_TEXT BLOCK:_
**********

Mattia Rizzolo writes ("Bug#910687: dgit: crash with perl backtrace"):
> On Wed, Oct 10, 2018 at 11:51:24AM +0100, Ian Jackson wrote:
> > That seems coherent.  Unless you think --include-dirty should turn
> > --clean=check into --clean=none ?  That seems unwise.
> 
> ACK
> 
> > Consider --clean=dpkg-source --ignore-dirty, which means to run the
> > rules clean target and then tolerate uncommitted stuff.
> 
> That's -wd/-wdd.  Mhh, You have a point here, I should try that in the
> future.  I like -wc because it's impossibly quick and usually it's the
> state I find myself in while working.

Err, sorry, when I said "consider" I meant "think about this case in
the context of the interaction between --clean=* and --ignore-dirty".
Not "please think about using -wd yourself".

-wd is v. annoying :-).  It's slow and with anyone else's package it's
likely to be buggy too.  Now that we have version control and *ignore
files, clean targets in makefiles are IMO obsolete.

> > I think this is because the algorithm used by dgit for quilt
> > linearisation implicitly assumes that it can use the
> > debian/source/format from your git tree.  I think trying to work with
> > an uncommitted change to debian/source/format is sufficiently weird
> > that I don't mind that it goes wrong.

**********

_STATED GOAL A:_
Write out the passage of the dgit email starting at "Err, sorry, when" and ending at "it goes wrong.".
_STATED GOAL B:_
Extend the dgit email beyond its final line.

Entries for locating text and elements
**********

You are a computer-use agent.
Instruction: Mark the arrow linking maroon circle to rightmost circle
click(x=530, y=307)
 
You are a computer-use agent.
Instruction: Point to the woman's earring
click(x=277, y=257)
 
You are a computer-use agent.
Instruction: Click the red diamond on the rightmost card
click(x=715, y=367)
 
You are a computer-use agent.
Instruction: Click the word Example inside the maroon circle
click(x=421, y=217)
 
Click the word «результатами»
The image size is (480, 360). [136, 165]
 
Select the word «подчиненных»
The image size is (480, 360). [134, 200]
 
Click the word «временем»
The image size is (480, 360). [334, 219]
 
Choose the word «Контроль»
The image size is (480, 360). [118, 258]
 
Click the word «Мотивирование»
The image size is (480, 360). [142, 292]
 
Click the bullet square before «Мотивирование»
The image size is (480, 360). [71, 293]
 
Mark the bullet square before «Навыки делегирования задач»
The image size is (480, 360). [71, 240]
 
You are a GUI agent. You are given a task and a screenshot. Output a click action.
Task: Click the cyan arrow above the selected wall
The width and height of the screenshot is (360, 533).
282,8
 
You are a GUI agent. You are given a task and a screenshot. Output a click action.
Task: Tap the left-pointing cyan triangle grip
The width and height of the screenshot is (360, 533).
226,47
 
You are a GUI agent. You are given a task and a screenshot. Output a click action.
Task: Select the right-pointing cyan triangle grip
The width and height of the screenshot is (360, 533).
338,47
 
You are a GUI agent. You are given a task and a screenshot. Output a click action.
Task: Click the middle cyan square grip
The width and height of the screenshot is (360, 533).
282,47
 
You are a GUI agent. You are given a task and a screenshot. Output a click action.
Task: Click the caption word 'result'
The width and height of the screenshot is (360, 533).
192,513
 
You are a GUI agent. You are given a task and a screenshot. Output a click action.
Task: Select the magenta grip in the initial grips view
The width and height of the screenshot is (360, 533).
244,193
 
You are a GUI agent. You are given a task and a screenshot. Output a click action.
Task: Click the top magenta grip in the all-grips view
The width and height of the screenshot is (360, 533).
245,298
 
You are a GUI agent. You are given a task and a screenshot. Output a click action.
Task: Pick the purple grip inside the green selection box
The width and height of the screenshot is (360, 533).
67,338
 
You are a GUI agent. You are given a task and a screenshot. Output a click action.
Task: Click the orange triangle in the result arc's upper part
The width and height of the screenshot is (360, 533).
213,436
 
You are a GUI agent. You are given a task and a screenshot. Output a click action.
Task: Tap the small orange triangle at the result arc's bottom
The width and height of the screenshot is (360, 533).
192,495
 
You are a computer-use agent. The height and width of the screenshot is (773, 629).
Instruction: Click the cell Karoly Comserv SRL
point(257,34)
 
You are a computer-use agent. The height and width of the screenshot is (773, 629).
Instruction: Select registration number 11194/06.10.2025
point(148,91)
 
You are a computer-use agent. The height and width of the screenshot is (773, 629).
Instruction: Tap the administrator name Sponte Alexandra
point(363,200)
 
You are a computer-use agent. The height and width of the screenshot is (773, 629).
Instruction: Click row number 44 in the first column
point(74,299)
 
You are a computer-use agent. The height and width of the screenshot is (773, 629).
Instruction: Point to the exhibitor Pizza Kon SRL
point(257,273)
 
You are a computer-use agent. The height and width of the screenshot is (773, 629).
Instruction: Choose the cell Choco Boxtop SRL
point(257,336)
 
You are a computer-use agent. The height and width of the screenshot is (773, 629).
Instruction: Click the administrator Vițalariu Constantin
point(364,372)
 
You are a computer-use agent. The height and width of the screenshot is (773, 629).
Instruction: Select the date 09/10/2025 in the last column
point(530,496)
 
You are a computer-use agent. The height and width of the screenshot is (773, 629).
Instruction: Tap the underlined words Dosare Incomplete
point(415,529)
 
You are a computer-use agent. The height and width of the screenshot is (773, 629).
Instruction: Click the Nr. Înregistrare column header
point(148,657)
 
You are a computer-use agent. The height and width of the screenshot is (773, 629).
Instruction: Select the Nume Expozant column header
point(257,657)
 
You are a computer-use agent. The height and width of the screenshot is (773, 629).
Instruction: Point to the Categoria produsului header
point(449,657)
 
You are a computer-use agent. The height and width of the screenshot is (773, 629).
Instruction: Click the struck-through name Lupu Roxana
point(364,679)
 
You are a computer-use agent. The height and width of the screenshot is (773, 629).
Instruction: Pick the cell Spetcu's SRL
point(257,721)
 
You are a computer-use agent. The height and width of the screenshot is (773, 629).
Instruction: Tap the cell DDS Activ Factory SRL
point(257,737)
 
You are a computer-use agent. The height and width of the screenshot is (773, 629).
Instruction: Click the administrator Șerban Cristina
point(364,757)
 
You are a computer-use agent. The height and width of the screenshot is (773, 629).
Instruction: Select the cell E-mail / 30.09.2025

**********

_RESPONSE A:_
Err, sorry, when I said "consider" I meant "think about this case in
the context of the interaction between --clean=* and --ignore-dirty".
Not "please think about using -wd yourself".

-wd is v. annoying :-).  It's slow and with anyone else's package it's
likely to be buggy too.  Now that we have version control and *ignore
files, clean targets in makefiles are IMO obsolete.

> > I think this is because the algorithm used by dgit for quilt
> > linearisation implicitly assumes that it can use the
> > debian/source/format from your git tree.  I think trying to work with
> > an uncommitted change to debian/source/format is sufficiently weird
> > that I don't mind that it goes wrong.

_RESPONSE B:_
> 
> That's a fair assumption.
> You mentioned somewhere that you could add at least a warning when
> d/source/format has uncommitted changes (or is present but untracked).
> I think I would find that useful.

OK, thanks for the feedback.  I'll see if that is straightforward.

> > --include-dirty, maybe something like this:
> > 
> >   Changes not committed to git are not taken into account by dgit's
> >   quilt fixup (see `FORMAT 3.0 (QUILT)' in dgit(7).  So you may need
> >   to run dpkg-source --commit yourself.
> > 
> > ?
> 
> I must admit that I haven't recently read dgit's documnetation (as I did
> last year, and costantly re-reading documentation you already read is
> quite boring), so I wouldn't have noticed.
> But perhaps making that point explicit could help others in the future.

Hah :-).  Thanks for your input.

Ian.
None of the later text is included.